**TASK BRIEF**:
Both ends included, set down the lines from the line containing "Task: Open the" through the last line of the records below, without pictures.

DATASET ENTRIES Start Marker

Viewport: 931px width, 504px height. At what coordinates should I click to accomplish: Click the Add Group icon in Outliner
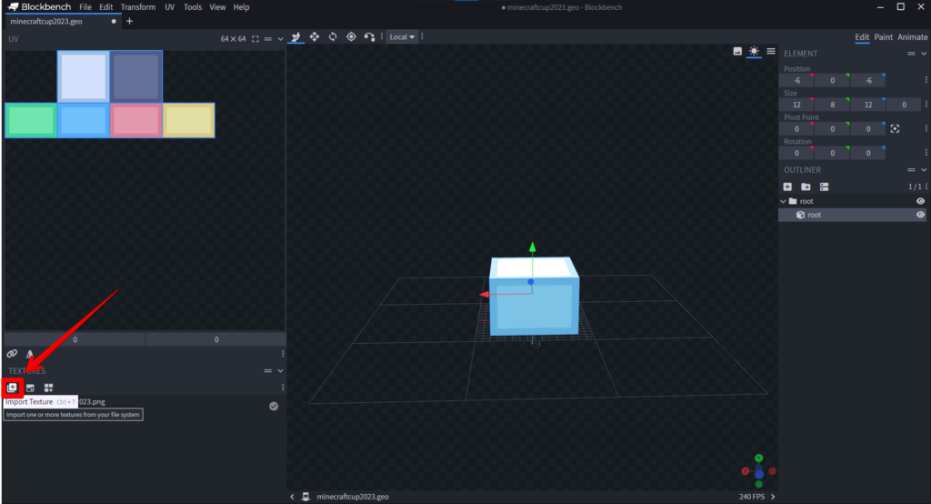point(806,186)

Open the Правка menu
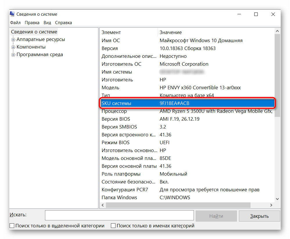pos(32,23)
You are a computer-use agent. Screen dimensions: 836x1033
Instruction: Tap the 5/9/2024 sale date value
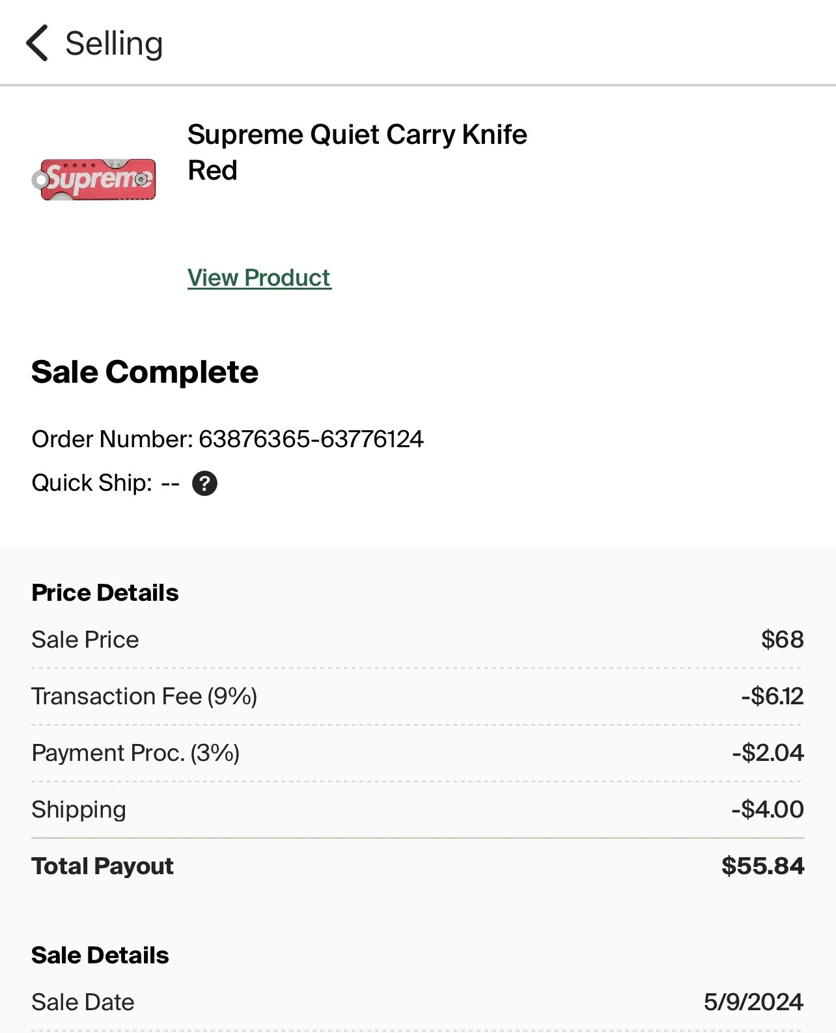tap(753, 1002)
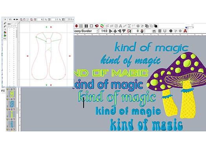
Task: Toggle visibility eye on yellow i object
Action: pyautogui.click(x=7, y=109)
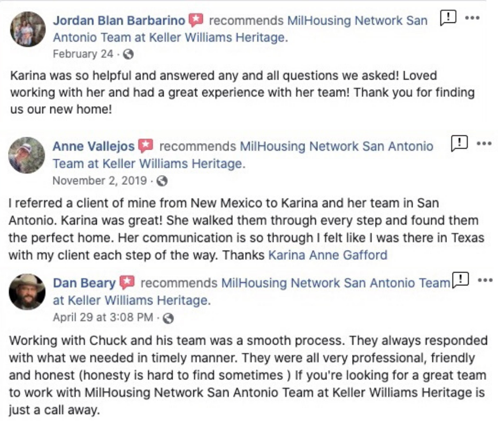Click the public globe icon beside February 24
The width and height of the screenshot is (503, 421).
coord(128,54)
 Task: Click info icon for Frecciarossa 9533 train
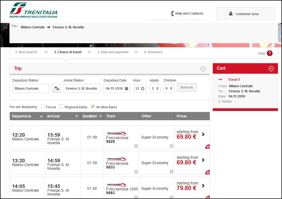(136, 172)
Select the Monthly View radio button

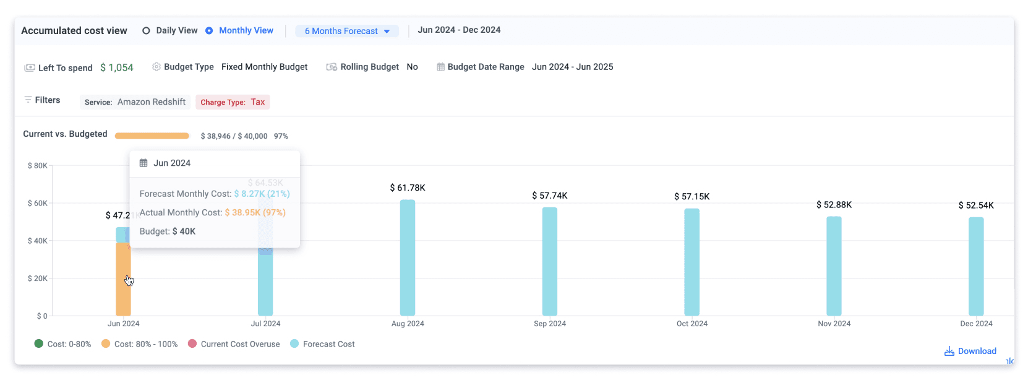(x=209, y=30)
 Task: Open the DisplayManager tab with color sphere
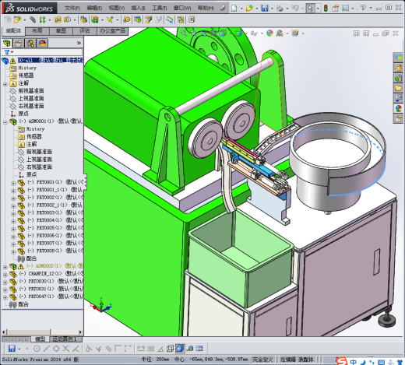(42, 43)
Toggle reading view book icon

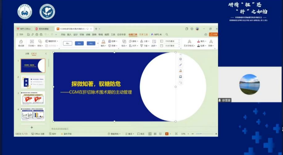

DATASET ENTRIES End Marker

**WRITTEN RESPONSE**:
 Task: Open the DisplayManager tab with color sphere
(42, 43)
Toggle reading view book icon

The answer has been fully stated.